━━ Record extracts ━━

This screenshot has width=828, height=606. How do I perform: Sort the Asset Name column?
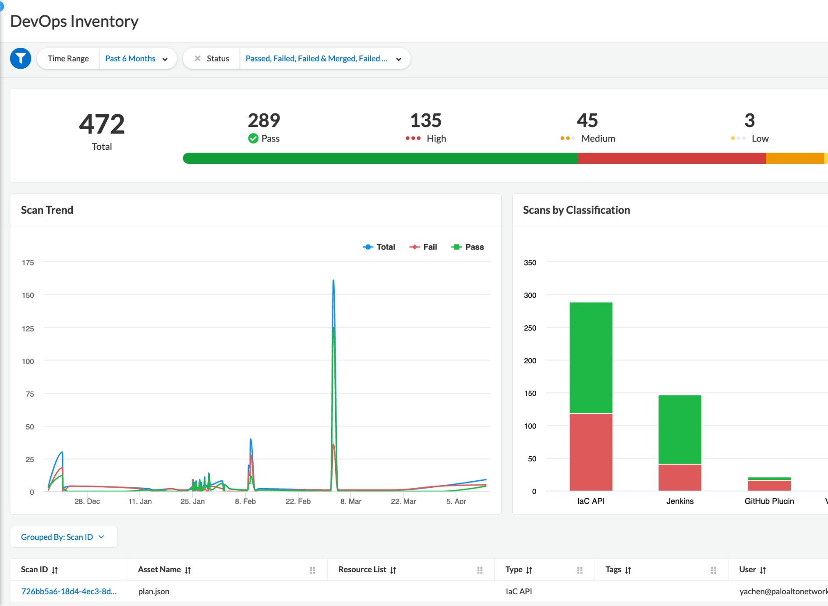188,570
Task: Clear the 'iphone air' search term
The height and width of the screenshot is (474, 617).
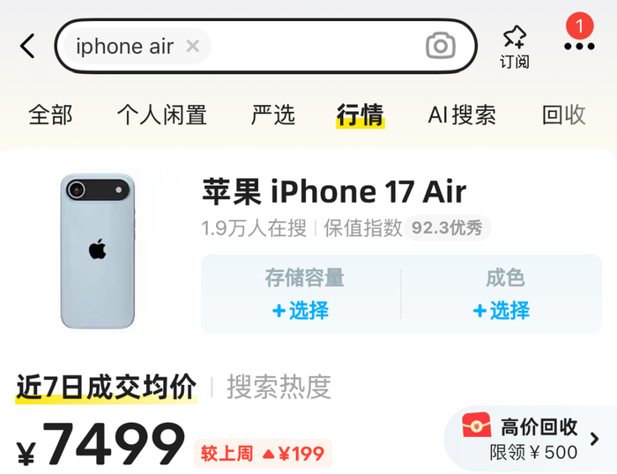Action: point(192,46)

━━━
━━ Record extracts ━━

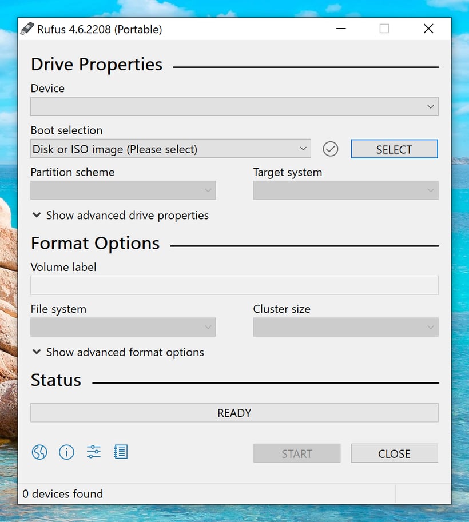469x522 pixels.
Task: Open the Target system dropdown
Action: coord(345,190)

━━━
━━ Record extracts ━━

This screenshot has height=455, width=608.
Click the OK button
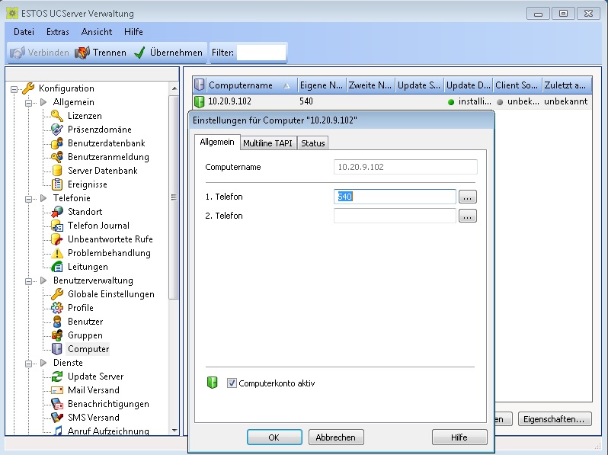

━━━

→ **Problem**: For this task, write out exactly the lines of the entries above, starting at the line with "This screenshot has height=455, width=608." and ending at the line with "Click the OK button", both included, and no others.

→ **Your solution**:
This screenshot has height=455, width=608.
Click the OK button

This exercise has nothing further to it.